Но у нашей встречи явно был свой предел, потому что батюшка вдруг достал свои карманные часы машиниста, постучал указательным пальцем по циферблату и написал на последнем листочке, что у них для меня есть сюрприз.

И они снова взялись за руки и отступили крохотными шажками к стене, а там начали медленно погружаться в пространство между стеной и ковром, и до самого последнего мгновения они бодро улыбались мне, а потом над ковром виднелась уже только батюшкина машущая ладонь, которая очень скоро тоже безвозвратно исчезла.

После ухода батюшки и матушки (если это можно так назвать) в комнате за стеклянной стеной снова воцарилась пустота, и, воспользовавшись этим, я принялась разминать свою уставшую писать руку. Я быстро покрутила сначала запястьем, а потом локтем.

Но не успела я проделать и двадцати шести упражнений, как между стеной и ковром опять что-то появилось. На этот раз всего одна, но сколь же дорогая мне голова!

Как только над ковром возникли глаза, я почувствовала их жгучее пламя и невольно отступила от стеклянной стены. Из потустороннего трюма медленно поднимался молодой человек в белом костюме с изящным галстуком и с букетом роз. Костюм был несколько старомоден, но шел он ему, разумеется, куда больше, чем слоновья шкура или оленья шерсть. Вот я и увидела его в человеческом обличье. И хотя это случилось впервые, я не сомневалась ни секунды:

— Приветствую тебя, мой принц!

Он действительно немного напоминал кронпринца эрцгерцога Рудольфа Габсбурга, чья таинственная смерть в охотничьем замке Майерлинг да еще вместе с ангельски красивой баронессой Марией Ветцер, будоражила когда-то давно (очень давно) мое детское воображение. И не означало ли это, что Бруно — габсбургский бастард, отданный на воспитание в семью придворного портного? Но пускай лучше этим займутся ловкачи-историки, потому что меня, честно говоря, это сейчас нимало не занимает. Меня занимает сам Бруно, а не тайна его рождения.

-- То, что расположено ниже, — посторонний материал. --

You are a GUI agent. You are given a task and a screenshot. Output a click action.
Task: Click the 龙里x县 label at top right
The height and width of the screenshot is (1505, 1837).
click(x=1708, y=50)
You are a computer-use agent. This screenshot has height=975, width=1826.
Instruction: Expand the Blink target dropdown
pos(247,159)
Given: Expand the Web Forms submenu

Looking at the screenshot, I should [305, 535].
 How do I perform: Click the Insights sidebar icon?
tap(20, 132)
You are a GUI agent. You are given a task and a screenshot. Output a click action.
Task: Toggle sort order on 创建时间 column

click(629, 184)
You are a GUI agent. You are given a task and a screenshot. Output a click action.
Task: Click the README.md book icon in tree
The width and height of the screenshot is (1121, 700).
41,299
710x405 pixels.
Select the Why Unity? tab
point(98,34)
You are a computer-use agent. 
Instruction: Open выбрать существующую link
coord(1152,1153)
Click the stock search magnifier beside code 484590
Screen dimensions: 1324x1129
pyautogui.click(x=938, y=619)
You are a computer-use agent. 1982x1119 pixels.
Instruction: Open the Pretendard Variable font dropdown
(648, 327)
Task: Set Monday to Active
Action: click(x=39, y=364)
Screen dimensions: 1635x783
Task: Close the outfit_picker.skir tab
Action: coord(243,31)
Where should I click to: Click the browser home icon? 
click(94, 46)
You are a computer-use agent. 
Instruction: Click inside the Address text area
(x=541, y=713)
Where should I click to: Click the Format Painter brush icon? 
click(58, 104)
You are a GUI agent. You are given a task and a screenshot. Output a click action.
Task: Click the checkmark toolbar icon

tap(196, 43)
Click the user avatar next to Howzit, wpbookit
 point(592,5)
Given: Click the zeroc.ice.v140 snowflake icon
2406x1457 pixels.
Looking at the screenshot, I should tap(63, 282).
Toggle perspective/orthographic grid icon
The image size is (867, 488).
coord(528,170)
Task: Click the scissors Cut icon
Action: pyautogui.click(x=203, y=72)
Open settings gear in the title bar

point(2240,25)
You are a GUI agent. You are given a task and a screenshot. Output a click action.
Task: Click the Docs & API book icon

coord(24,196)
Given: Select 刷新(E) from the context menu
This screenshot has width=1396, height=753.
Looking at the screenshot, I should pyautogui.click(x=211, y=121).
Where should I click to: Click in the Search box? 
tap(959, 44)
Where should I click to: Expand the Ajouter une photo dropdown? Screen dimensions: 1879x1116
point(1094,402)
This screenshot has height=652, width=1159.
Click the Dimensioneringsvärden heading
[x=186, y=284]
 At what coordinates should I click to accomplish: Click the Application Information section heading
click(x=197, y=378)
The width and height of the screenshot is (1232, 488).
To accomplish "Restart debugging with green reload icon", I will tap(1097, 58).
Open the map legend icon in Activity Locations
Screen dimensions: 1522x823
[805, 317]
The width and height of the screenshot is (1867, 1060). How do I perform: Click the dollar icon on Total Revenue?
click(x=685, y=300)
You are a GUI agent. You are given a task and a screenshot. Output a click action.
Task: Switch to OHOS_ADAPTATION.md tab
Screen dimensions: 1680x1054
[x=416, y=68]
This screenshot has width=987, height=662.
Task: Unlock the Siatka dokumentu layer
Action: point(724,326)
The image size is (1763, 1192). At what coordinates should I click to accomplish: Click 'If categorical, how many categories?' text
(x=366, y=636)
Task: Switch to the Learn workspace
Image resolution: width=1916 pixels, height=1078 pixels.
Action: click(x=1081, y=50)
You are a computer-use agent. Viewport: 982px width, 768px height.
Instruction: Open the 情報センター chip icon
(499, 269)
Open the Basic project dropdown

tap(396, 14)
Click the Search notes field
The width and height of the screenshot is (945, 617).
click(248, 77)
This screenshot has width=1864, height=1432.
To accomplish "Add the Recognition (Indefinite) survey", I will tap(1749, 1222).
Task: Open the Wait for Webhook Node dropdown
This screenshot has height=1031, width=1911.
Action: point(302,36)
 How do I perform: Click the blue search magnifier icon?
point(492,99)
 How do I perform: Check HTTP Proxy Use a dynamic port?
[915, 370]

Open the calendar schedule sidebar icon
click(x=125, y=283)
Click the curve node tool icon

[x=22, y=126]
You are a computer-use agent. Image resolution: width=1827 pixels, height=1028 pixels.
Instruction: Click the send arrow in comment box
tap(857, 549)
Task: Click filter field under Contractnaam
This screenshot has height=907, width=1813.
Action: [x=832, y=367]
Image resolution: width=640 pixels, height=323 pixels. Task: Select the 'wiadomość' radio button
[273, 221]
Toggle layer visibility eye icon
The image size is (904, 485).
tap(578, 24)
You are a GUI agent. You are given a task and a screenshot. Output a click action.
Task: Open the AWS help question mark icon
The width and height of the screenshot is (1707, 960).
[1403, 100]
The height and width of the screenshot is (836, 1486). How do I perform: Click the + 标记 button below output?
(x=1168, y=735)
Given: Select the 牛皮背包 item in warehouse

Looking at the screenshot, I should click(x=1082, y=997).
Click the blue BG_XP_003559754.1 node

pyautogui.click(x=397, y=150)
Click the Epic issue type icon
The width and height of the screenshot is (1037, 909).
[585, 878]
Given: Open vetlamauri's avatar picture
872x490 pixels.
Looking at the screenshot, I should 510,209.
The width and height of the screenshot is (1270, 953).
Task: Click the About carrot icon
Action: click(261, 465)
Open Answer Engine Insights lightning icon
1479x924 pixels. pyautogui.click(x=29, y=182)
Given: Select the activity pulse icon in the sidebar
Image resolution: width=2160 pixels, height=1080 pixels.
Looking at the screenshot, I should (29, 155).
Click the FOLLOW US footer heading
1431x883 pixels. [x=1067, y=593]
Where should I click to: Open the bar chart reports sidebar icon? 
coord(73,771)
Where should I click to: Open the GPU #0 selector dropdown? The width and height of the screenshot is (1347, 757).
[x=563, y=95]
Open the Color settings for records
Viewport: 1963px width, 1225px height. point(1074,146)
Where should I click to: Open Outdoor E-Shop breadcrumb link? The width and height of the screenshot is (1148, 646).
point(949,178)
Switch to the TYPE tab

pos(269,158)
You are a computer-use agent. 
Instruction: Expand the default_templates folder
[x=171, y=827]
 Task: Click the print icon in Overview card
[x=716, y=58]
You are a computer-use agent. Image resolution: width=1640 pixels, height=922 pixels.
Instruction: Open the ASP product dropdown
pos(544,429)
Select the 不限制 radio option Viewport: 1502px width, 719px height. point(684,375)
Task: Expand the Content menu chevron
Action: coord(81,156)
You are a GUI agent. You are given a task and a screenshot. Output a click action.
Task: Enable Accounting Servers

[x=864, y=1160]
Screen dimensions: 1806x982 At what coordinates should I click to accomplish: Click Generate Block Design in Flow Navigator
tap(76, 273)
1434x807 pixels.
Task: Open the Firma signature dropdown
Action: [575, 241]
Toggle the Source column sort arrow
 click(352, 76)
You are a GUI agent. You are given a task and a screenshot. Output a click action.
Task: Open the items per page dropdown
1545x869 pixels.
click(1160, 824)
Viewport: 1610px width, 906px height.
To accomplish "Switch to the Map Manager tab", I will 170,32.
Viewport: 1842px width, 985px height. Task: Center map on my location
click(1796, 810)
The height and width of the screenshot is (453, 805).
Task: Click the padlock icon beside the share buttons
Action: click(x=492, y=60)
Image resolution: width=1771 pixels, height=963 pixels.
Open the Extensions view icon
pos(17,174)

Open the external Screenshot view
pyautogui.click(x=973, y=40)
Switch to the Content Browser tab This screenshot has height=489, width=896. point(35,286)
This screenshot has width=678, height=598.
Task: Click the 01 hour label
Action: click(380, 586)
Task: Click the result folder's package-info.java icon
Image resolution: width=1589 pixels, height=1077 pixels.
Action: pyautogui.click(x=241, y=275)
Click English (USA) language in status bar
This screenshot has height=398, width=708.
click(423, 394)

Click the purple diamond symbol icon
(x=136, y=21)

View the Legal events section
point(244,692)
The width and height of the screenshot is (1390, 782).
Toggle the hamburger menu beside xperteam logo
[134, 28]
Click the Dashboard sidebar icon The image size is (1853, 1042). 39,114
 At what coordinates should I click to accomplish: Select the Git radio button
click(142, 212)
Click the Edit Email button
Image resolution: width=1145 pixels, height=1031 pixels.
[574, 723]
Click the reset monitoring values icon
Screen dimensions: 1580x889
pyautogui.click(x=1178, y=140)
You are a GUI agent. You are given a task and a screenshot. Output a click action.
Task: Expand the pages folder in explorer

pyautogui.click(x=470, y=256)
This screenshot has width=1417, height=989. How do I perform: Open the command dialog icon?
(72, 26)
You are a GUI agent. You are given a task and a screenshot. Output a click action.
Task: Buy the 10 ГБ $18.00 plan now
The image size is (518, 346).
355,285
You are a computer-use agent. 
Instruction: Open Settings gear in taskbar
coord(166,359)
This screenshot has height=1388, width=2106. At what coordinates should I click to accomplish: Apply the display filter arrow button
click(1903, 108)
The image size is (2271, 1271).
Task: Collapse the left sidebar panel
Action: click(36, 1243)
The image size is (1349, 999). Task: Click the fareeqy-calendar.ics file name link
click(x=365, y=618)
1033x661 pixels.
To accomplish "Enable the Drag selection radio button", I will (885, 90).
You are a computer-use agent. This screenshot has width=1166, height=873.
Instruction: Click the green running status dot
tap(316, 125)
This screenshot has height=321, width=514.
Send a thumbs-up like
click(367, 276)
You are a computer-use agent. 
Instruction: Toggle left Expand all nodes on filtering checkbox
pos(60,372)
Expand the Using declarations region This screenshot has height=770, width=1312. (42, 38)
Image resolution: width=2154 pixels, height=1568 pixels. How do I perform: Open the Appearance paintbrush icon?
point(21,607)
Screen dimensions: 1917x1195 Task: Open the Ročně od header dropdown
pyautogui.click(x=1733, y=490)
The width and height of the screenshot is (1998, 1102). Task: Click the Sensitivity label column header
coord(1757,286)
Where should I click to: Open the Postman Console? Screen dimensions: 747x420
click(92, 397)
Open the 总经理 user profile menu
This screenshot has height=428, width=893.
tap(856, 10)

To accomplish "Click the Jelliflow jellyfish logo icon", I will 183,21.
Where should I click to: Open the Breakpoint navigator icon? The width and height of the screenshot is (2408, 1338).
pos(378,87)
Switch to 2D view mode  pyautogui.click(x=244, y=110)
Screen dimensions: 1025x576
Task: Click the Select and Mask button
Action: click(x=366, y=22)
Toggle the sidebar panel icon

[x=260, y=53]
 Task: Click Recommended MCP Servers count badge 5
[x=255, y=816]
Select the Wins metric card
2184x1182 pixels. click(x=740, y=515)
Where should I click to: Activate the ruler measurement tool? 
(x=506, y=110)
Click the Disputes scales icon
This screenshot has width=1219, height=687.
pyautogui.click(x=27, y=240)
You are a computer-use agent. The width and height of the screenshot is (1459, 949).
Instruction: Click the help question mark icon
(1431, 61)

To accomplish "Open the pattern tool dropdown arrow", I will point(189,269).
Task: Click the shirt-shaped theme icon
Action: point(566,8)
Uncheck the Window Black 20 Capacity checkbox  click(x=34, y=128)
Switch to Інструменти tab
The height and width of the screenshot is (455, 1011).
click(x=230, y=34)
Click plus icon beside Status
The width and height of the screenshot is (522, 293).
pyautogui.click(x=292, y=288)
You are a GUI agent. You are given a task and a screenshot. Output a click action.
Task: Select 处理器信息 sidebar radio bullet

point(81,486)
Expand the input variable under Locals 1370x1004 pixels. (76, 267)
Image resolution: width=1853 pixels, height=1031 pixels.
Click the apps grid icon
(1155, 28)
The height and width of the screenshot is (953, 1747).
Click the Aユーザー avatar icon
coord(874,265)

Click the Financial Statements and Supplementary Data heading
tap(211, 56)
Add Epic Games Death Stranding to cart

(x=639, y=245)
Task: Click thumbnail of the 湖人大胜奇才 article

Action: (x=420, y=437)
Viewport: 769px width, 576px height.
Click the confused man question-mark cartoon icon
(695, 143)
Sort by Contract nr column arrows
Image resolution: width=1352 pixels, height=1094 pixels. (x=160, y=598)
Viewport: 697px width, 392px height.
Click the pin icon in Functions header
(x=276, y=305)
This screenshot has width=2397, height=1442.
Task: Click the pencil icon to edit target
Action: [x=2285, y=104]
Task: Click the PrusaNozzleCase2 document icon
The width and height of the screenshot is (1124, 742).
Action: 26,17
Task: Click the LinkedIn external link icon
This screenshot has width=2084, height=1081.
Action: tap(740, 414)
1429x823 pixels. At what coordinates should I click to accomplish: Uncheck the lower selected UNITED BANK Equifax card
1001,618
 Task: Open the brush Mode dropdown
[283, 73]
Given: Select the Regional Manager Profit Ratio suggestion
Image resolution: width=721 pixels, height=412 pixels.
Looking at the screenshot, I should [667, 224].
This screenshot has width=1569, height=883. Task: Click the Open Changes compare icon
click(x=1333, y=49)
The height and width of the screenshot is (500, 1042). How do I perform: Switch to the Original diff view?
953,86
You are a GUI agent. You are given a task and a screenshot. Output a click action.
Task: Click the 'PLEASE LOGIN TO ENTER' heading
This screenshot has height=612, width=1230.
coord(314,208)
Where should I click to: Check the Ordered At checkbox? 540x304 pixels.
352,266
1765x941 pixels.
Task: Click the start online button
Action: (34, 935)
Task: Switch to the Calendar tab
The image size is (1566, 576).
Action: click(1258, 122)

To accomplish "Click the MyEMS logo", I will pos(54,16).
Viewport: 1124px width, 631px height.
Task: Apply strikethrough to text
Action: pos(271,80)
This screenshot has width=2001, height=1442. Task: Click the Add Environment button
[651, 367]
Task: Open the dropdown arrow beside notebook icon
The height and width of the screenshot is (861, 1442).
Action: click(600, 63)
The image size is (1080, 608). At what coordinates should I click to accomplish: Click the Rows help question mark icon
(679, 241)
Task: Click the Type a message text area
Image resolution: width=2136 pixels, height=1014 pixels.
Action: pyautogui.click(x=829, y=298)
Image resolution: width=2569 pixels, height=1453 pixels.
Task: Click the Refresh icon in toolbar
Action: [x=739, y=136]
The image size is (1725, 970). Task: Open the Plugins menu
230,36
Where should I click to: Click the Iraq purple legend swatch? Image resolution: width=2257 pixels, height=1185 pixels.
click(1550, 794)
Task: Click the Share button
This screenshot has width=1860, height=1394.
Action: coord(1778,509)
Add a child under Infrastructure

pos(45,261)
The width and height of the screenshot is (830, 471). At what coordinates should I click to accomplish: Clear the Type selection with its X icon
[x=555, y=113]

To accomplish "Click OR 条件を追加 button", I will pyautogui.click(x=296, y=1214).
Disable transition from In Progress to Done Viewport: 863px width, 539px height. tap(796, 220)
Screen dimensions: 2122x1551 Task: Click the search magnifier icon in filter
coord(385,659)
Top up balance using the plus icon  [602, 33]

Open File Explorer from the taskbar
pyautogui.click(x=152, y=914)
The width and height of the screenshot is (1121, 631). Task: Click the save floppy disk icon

Бруно поклонился, перегнувшись в талии, как того требовал давний этикет, и, подойдя к стеклянной стене, мальчишески подмигнул мне, а потом вытащил из кармана кусок лейкопластыря и прикрепил им свой розовый букет к стеклу, так что с этого момента он сиял между нами, точно дарохранительница в лучах заходящего солнца. После этого он сделал несколько шагов назад, извлек пачку листочков, перетасовал их, словно карточную колоду, — и вот уже в его руке невесть откуда возникла авторучка.

Но я опередила его и написала на своей бумажке: «Бруно!»

Он тут же отозвался своим листочком: «Соня!»

Я, не мешкая, ответила: «Бруно!»

Он сразу отреагировал: «Соня!»

Я написала: «Бруно!»

Он ответил: «Соня!»

Я окликнула его: «Бруно!»

Он в ответ: «Соня!»

И этим сонизмом-брунизмом мы занимались очень долго, исписанные листочки облетали, как листва с деревьев, падали, как капли воска, по обе стороны стеклянной стены, но при этом оба мы понимали, что времени нам отпущено немного и что использовать его надо с наибольшей пользой.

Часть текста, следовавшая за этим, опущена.